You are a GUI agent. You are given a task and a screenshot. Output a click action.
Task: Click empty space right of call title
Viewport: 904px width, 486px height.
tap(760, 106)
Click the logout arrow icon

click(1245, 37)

_ _ _

▶ **Task to carry out**
Reproduce all of the records above line for line, with no changes.

▶ **Response**
You are a GUI agent. You are given a task and a screenshot. Output a click action.
Task: Click empty space right of call title
Viewport: 904px width, 486px height.
tap(760, 106)
Click the logout arrow icon

click(1245, 37)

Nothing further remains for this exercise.